War fever weakens ailing economy

October 21, 2002|By Miriam Pemberton

WASHINGTON - The Democratic leadership was open about its motives in rushing through a congressional affirmation of President Bush's war plans in order to get the issue out of the way so the elections can turn on the economy.

The problem with this strategy is that it's hard to present yourself to the electorate as an economic champion when you've just voted for a war that is so likely to inflict further damage on an extremely vulnerable economy.

The damage is already being done. Oil prices have been flirting dangerously around the $30-a-barrel mark, a price that has been associated with the last four recessions. Each time a Bush administration official makes it sound as if an attack is imminent, the price spikes.

When Vice President Dick Cheney delivered his first major speech on the subject in late August, for example, oil prices jumped 65 cents. The chief U.S. economist for Deutsche Bank, Peter Hooper, estimates that each dollar added to the price of oil costs consumers about $12 billion a year.

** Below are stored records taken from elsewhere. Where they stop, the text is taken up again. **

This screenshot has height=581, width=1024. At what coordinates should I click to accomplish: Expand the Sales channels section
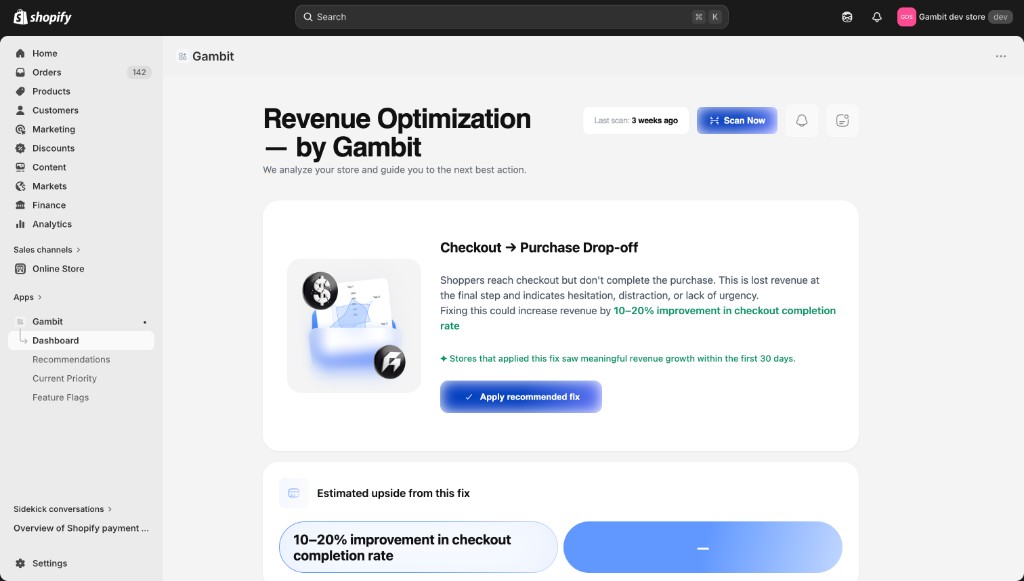(47, 249)
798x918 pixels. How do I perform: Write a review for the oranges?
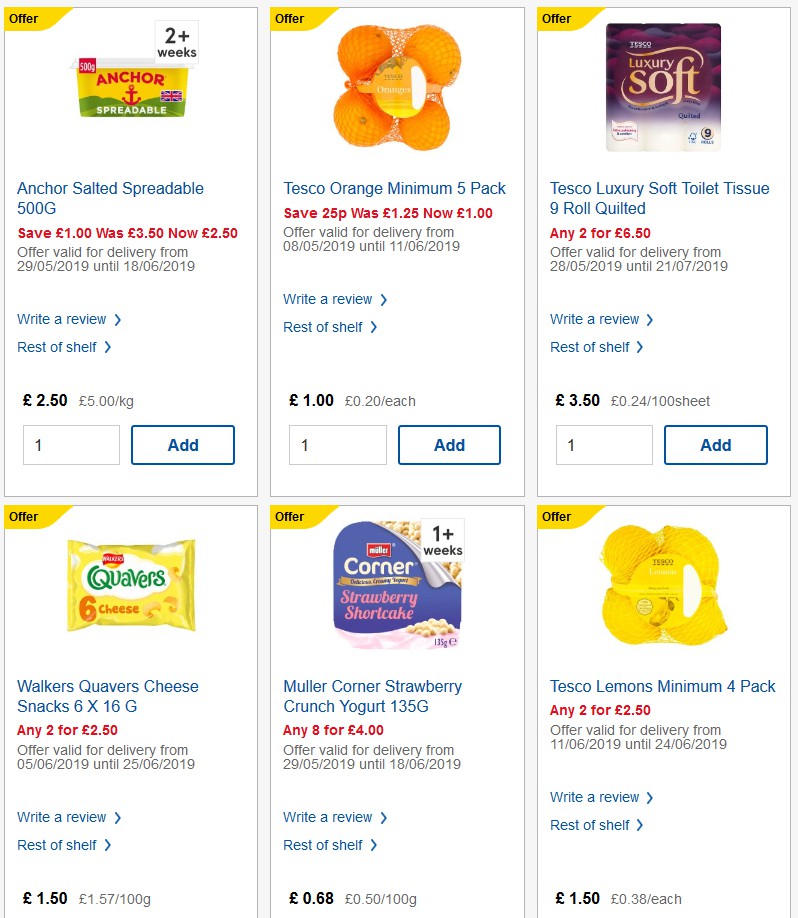tap(329, 298)
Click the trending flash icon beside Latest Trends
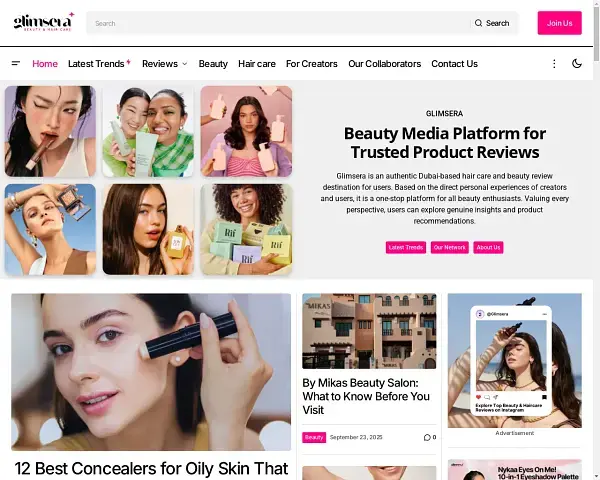 (x=129, y=62)
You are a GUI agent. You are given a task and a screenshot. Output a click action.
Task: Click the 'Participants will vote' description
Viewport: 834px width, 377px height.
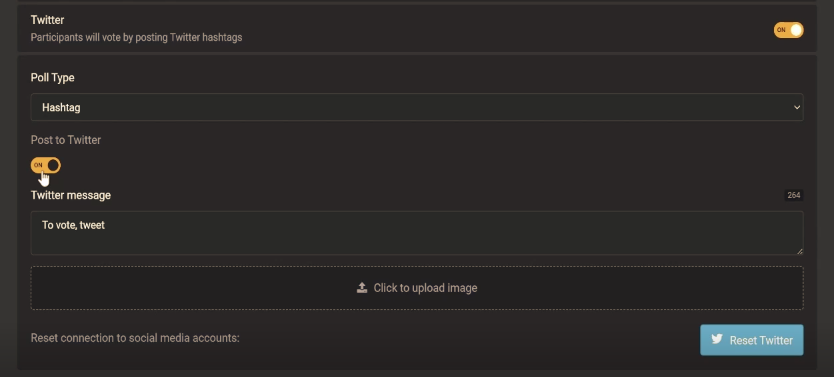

The airline industry is the most panicked over these developments, warning politicians that a war would send them into a complete financial crisis. They were still trying to recover from the shocks of the Persian Gulf war (which cost them $14 billion) when Sept. 11 hit (which cost them $20 billion).

The entire transportation sector - which greases the wheels of the economy - is affected when oil prices climb, and the increases get passed to consumers.

The trucking industry is already adding a fuel surcharge onto its price to compensate for the effects of a war-driven disruption in supplies.

In addition to these indirect costs of a war with Iraq, what will it cost the United States to wage the war?

Our allies paid 80 percent of the cost of the Gulf war; there is no sign that they will do so again.

Lawrence Lindsey, chairman of the administration's Council of Economic Advisers, estimated that the war could cost between $100 billion and $200 billion, or 1 percent or 2 percent of our gross domestic product.

He seemed serenely confident that this would be no problem.

The U.S. economy is barely moving. Growth is slowing to nearly imperceptible levels. Average household incomes are now contracting for the first time in a decade. The combination of huge tax cuts and massive military spending increases have turned four years of budget surpluses into a budget deficit projected to be $157 billion for the last fiscal year, which ended Sept. 30.

Public opinion polls show increasing misgivings among Americans about the need for a rush to war. Majorities want to give U.N. weapons inspections more time to work, and to work in concert with our allies.

Even larger majorities (70 percent in a recent New York Times/ CBS News poll) said they felt more threatened by our weakening economy than they did by Saddam Hussein.

Many respondents also said they worried about the effects of a war on our economy.

They know what congressional leaders appear not to: that war and the economy are, or need to be, parts of the same conversation. The weight of the evidence makes clear that if we embark on this war, we will be endangering our economic health.

Miriam Pemberton is a research fellow at the Institute for Policy Studies and military editor for Foreign Policy in Focus.